The third restaurant I experienced was Dahl & Di Luca Ristorante Italiano, her foray in the restaurant business, in 1995. She said, “When I opened Dahl & Di Luca, I wanted to create a sophisticated supper club that lovers and companions would continually come back to for special moments and celebrations.” The beautifully designed, sophisticated yet comfortable dining room reminded me of Italian restaurants of years past. The ambiance and background of the piano player’s music is perfect for enjoying Dahl’s take on the flavors of Italy. The Caprese d’Amore is a beautifully presented plate of organic cluster tomatoes, whole milk mozzarella, fresh basil and the “famous” Portobello mushroom. Crispy arancini risotto balls, stuffed with spicy pepper, mozzarella and peas served with warm marinara sauce followed. The pasta dish I savored was Ravioli Romana, a delicate quarto formaggio ravioli, sautéed Crimini and Champignon mushrooms with a white truffle cream sauce. The Vitello Picatta, tender sautéed scaloppini of veal medallions was prepared in a lemon-caper Chardonnay sauce served with orzo pilaf and green beans. The lemon lavender panna cotta with organic huckleberry coulis sauce was the perfect palate cleanser, not too sweet with just enough tartness. Wine connoisseurs won’t be disappointed. Dahl & Di Luca touts one of the best wine lists with more than 1,000 bottles of wine focused on European varietals from France, Spain and Italy. They won Wine Spectator’s “Award of Excellence” for 13 consecutive years.

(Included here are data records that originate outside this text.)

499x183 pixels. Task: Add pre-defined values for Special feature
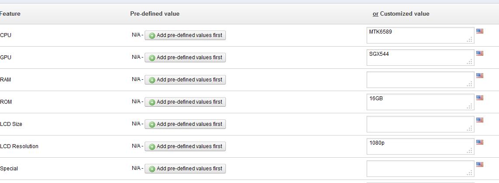pyautogui.click(x=185, y=169)
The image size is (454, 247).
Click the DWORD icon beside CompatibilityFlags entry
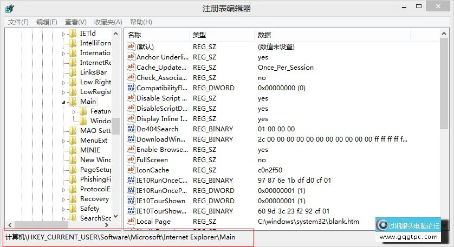pos(131,88)
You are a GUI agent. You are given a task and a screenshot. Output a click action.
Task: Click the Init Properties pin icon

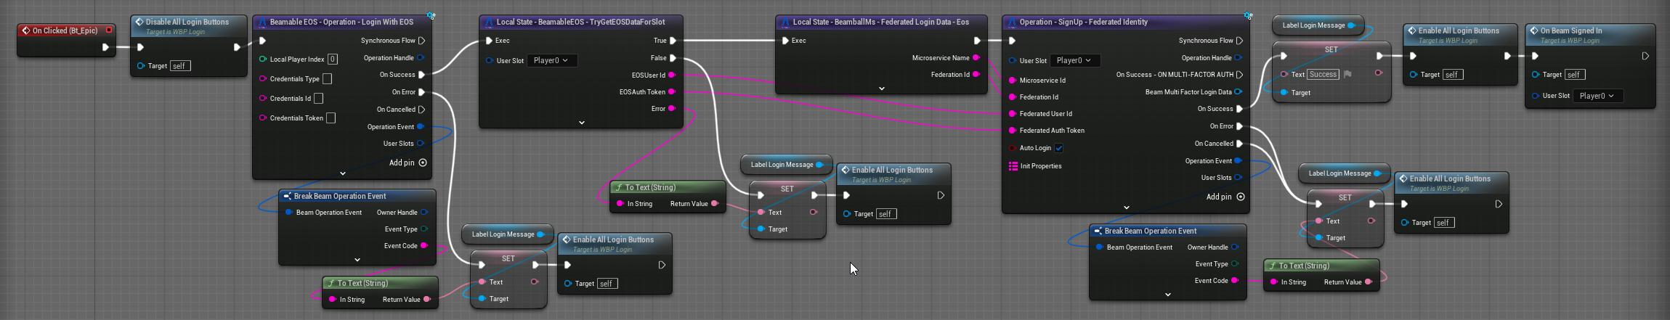pyautogui.click(x=1013, y=166)
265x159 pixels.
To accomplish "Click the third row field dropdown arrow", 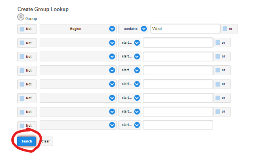I will point(112,56).
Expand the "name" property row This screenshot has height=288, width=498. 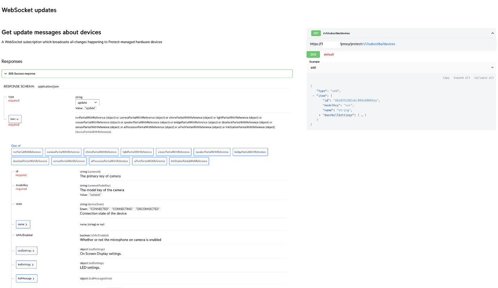pyautogui.click(x=23, y=224)
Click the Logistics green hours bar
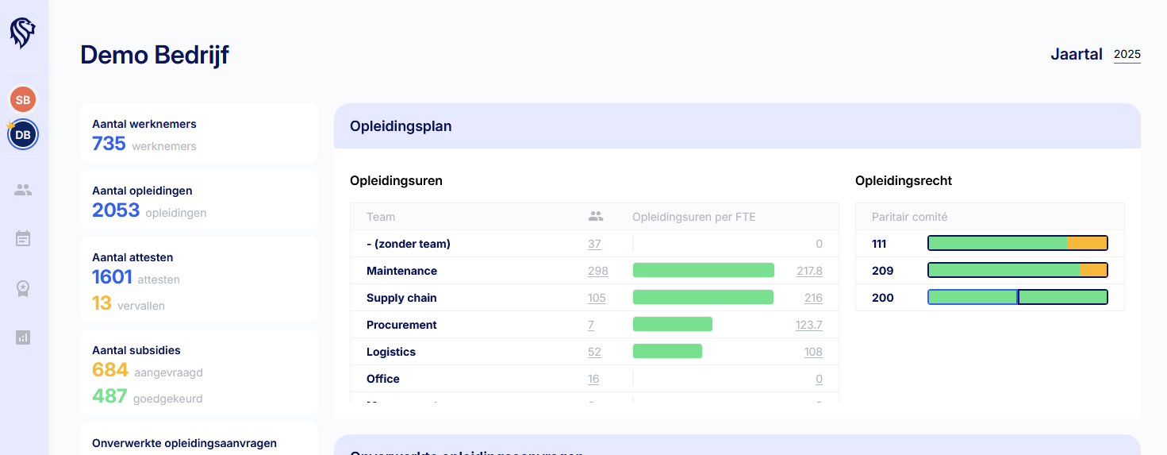Screen dimensions: 1167x455 pos(667,352)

Check out the recipe for Pollo Al Rustica, a popular dish from Dahl & Di Luca Ristorante Italiano, at I guess I will have to return to Sedona to visit Cucina Rustica and the two new restaurants.

Place carrots in a food processor and mince to a medium pulp. Remove and set aside in a bowl. In a stockpot (not aluminum), place ¼ cup of the olive oil and heat until smoking. Add chopped carrots and reduce to medium-high heat. Constantly stir to keep from browning too quickly or burning. When carrots become golden in color, add minced shallots and garlic. Add a little more olive oil and continue cooking until the ingredients in pan are evenly coated, soft, and colored. This is an important stage because the careful caramelization sets the flavor. When all of the vegetables are evenly cooked and the oil has reduced, add the red crushed pepper and fresh basil, stirring quickly, not to burn. Add tomatoes and raise heat to sear them but not burn the fresh basil, then bring to a boil. Continually stir the bottom of pan to keep the sediment from burning. Then, lower to a simmer and cook for an hour or as long as needed to bring out the robust color. When tomatoes have cooked and plumped up and oil forms back on top, puree the mixture with a hand-held food processor until smooth. Bring back to a boil and add chicken or vegetable broth. Cook until it comes to a second boil. Add pesto, if using. Add black pepper and stir. Reduce heat and check flavor and consistency (there should not be any remaining chunks of tomato or carrot). Simmer to allow the flavors to marry. Add cream and incorporate. Thin with additional broth to achieve desired consistency. Add a dash more olive oil to fully rusticate the flavor.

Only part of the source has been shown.